**Text segment**
****************

Climate Study and UHI

Urban regions are among the most rapidly changing environments on earth. As cities grow, they impact local and regional climates, including temperature averages and extremes. Urban areas are known to alter mean annual air temperatures by 2-5°F per 100 years and up to 20°F at night. Temperature changes affect urban dweller in many ways, influencing their health and comfort, energy costs, air quality and visibility levels, water availability and quality, ecological services, recreation, and overall quality of life.

The climate section of the UHI initiative is about Analyzing Local and Regional Climate Changes: Past, Present-Day, and Prospects for the Future. In addition to analyzing temperature data - analysis of the circumstances surrounding historical and present day collection sites (location, area characteristics) is key.

Project Contact: Anthony Brazel

How have temperatures changed over the last 1000 years?

Graph 1

1000 Year Temperature Anomaly Trend

Rapid Urbanization and the UHI Trend

Graph 2

Phoenix-Casa Grande Annual Average Minimum Temperatures 1960 to present. Data from the Western Regional Climate Center. Note the large increase in Phoenix temperatures compared to the National monument site of Casa Grande.


Example of typical urban effects on the local climate system

Graph 3

Urban climate effects for a mid-latitude city with about 1 million inhabitants
(values for summer unless otherwise noted).


Background - What is the Urban Heat Island (UHI)?

For nearly 100 years, it has been believed that urban areas affect the local climate, mainly in terms of the temperature. The urban effect is due to changes in the thermal properties, moisture and aerodynamic character of the built environment. These changes create a distinct urban boundary layer, or heat dome. This heat dome extends vertically above the city, and in windy conditions can be located downwind as a plume. The temperatures within the heat dome can be 10°F (6°C) higher than the surrounding areas.

****************

**Objectives**
**A)** According to the urban heat island text, why does a city affect its local climate? Answer in one to three sentences.
**B)** In the urban heat island text, how much higher can temperatures within the heat dome be than in the surrounding areas?
**C)** Reproduce the urban heat island text from "The climate section" up to and including "characteristics) is key.".

**Data extract**
****************

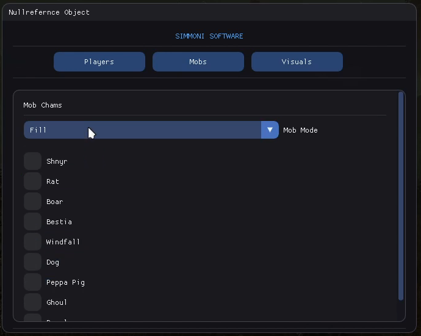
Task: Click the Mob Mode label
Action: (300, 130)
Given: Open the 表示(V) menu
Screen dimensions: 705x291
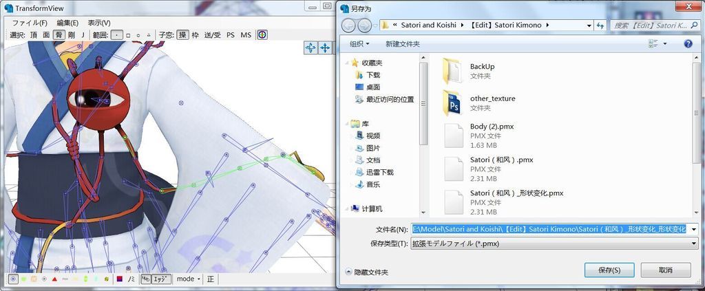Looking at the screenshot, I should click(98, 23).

****************

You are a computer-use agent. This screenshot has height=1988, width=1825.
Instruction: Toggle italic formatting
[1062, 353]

****************

**Per-task outputs**
**A)** A city affects its local climate because the built environment changes the area's thermal properties, moisture, and aerodynamic character. These changes create a distinct urban boundary layer, or heat dome, above the city.

**B)** They can be 10°F (6°C) higher.

**C)**
The climate section of the UHI initiative is about Analyzing Local and Regional Climate Changes: Past, Present-Day, and Prospects for the Future. In addition to analyzing temperature data - analysis of the circumstances surrounding historical and present day collection sites (location, area characteristics) is key.